Cancer Research UK approved the study in 2003 for a 10 year period to run from 1st January 2005 to 31st December 2014. Funding is renewable annually and is dependent on a satisfactory review by an independent committee.

An application for a funding extension was made to CRUK 18 months before the end of the grant and the funding was extended to 31Aug2018.

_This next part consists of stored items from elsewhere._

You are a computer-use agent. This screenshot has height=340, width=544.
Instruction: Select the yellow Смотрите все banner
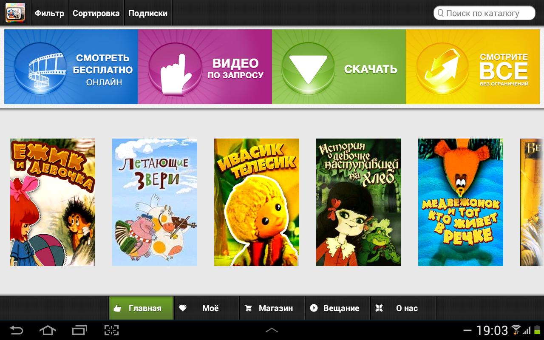pos(473,67)
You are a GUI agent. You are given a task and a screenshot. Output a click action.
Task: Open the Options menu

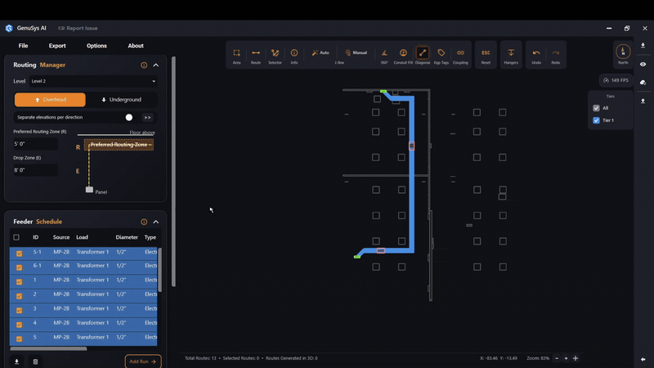coord(96,46)
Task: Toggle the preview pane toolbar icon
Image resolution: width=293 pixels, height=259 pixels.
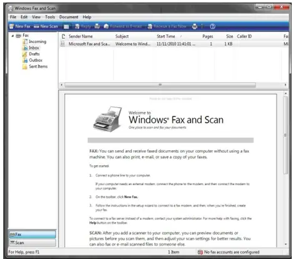Action: pos(66,26)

A total of 2557 patients have been accrued for this study in the UK.

Study Timeline

• Study Start: 2005-03-10
• Study First Submitted: 2006-07-26
• Study First Submitted QC: 2006-07-26
• Study First Posted: 2006-07-27
• Primary Completion: 2017-05-31
• Study Completion: 2017-05-31
• Status Verified: 2018-08
• Results First Submitted: 2018-11-06
• Results First Submitted QC: 2025-04-29
• Last Update Submitted: 2025-04-29
• Results First Posted: 2025-05-01
• Last Update Posted: 2025-05-01

Recruitment & Eligibility

• Status: COMPLETED
• Sex: All
• Target Recruitment: 2557

Inclusion Criteria

Not provided

Exclusion Criteria

Not provided

Study & Design

• Study Type: INTERVENTIONAL
• Study Design: FACTORIAL

Arm && Interventions

Group	Intervention	Description
Arm A	Esomeprazole	20mg Esomeprazole
Arm B	Esomeprazole	80mg Esomeprazole
Arm C	Aspirin	20mg Esomeprazole + 300mg Aspirin
Arm C	Esomeprazole	20mg Esomeprazole + 300mg Aspirin
Arm D	Esomeprazole	80mg Esomeprazole + 300mg Aspirin
Arm D	Aspirin	80mg Esomeprazole + 300mg Aspirin

Primary Outcome Measures

Name	Time	Method
First Event of Death, Oesophageal Adenocarcinoma, High Grade Dysplasia	Events are assessed from the date of randomisation to the end of study which can be patient withdrawal, loss to follow up or study end (8 years or 10 years from randomisation, depending on consent)	Death is recorded on a continuous basis through reporting from trial sites. Oesophageal adenocarcinoma is recorded through endoscopies taken every two years or ad-hoc at clinician decision High Grade Dysplasia is recorded through endoscopies taken every two years or ad-hoc at clinician decision

Secondary Outcome Measures

Name	Time	Method
All Cause Mortality	Through study completion, an average of 8.9 years.	Accelerated Failure Time (AFT) analysis comparing time to all cause mortality in low dose PPI (20mg) patients to high dose PPI (80mg) patients and in aspirin patients to non-aspirin patients. Included in AFT model are stratification factors (Barrett's length, age group and presence of baseline intestinal metaplasia) and aspirin randomisation group.
Adenocarcinoma Oesophageal Cancer	Assessed every 2 years through study completion, an average of 8.9 years	Number of aspirin and non-aspirin patients and low dose PPI and high dose PPI patients with adenocarcinoma oesophageal cancer
High Grade Dysplasia	High Grade Dysplasia is assessed every two years through study completion, an average of 8.9 years.	Diagnosis of high grade dysplasia is compared in aspirin and non-aspirin trial patients, and in high dose PPI and low dose PPI patients.